| WORK TO BE COMPLETED |
Among the lines below, a stretch begins at the one with "Given: Enable the 차단 해제(K) unblock checkbox" and ends at the one with "Task: Select the Downloads quick access icon". Repeat that stretch exactly, ends included.

| PROVIDED ENTRIES |
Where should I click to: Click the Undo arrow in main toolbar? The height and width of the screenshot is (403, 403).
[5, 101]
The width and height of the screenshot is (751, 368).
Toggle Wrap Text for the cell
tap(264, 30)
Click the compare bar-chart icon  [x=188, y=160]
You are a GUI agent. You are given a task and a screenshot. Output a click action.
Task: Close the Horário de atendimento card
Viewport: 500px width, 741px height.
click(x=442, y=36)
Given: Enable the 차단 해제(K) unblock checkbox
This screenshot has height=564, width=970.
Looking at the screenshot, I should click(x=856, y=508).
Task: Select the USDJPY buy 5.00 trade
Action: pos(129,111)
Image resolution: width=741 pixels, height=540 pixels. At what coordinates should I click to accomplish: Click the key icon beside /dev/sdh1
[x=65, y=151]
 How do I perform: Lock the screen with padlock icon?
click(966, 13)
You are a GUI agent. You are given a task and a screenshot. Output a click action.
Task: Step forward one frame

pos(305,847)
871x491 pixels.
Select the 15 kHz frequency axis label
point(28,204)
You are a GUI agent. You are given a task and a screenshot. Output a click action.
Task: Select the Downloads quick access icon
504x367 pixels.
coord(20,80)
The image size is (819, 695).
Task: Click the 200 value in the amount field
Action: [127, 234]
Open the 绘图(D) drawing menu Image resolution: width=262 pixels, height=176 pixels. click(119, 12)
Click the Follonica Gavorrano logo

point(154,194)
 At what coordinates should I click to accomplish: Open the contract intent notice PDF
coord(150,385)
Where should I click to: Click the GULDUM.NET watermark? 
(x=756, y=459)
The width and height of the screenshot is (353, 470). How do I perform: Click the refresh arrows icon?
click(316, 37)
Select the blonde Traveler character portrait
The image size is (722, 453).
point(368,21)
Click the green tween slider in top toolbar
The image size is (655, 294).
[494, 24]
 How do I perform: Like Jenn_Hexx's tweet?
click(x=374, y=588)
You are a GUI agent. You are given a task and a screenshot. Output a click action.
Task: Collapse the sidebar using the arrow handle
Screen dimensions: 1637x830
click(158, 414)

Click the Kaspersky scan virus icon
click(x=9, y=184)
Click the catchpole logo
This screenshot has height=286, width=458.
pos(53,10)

| ANSWER FOR THE TASK |
Given: Enable the 차단 해제(K) unblock checkbox
This screenshot has height=564, width=970.
Looking at the screenshot, I should click(x=856, y=508).
Task: Select the USDJPY buy 5.00 trade
Action: pos(129,111)
Image resolution: width=741 pixels, height=540 pixels. At what coordinates should I click to accomplish: Click the key icon beside /dev/sdh1
[x=65, y=151]
 How do I perform: Lock the screen with padlock icon?
click(966, 13)
You are a GUI agent. You are given a task and a screenshot. Output a click action.
Task: Step forward one frame

pos(305,847)
871x491 pixels.
Select the 15 kHz frequency axis label
point(28,204)
You are a GUI agent. You are given a task and a screenshot. Output a click action.
Task: Select the Downloads quick access icon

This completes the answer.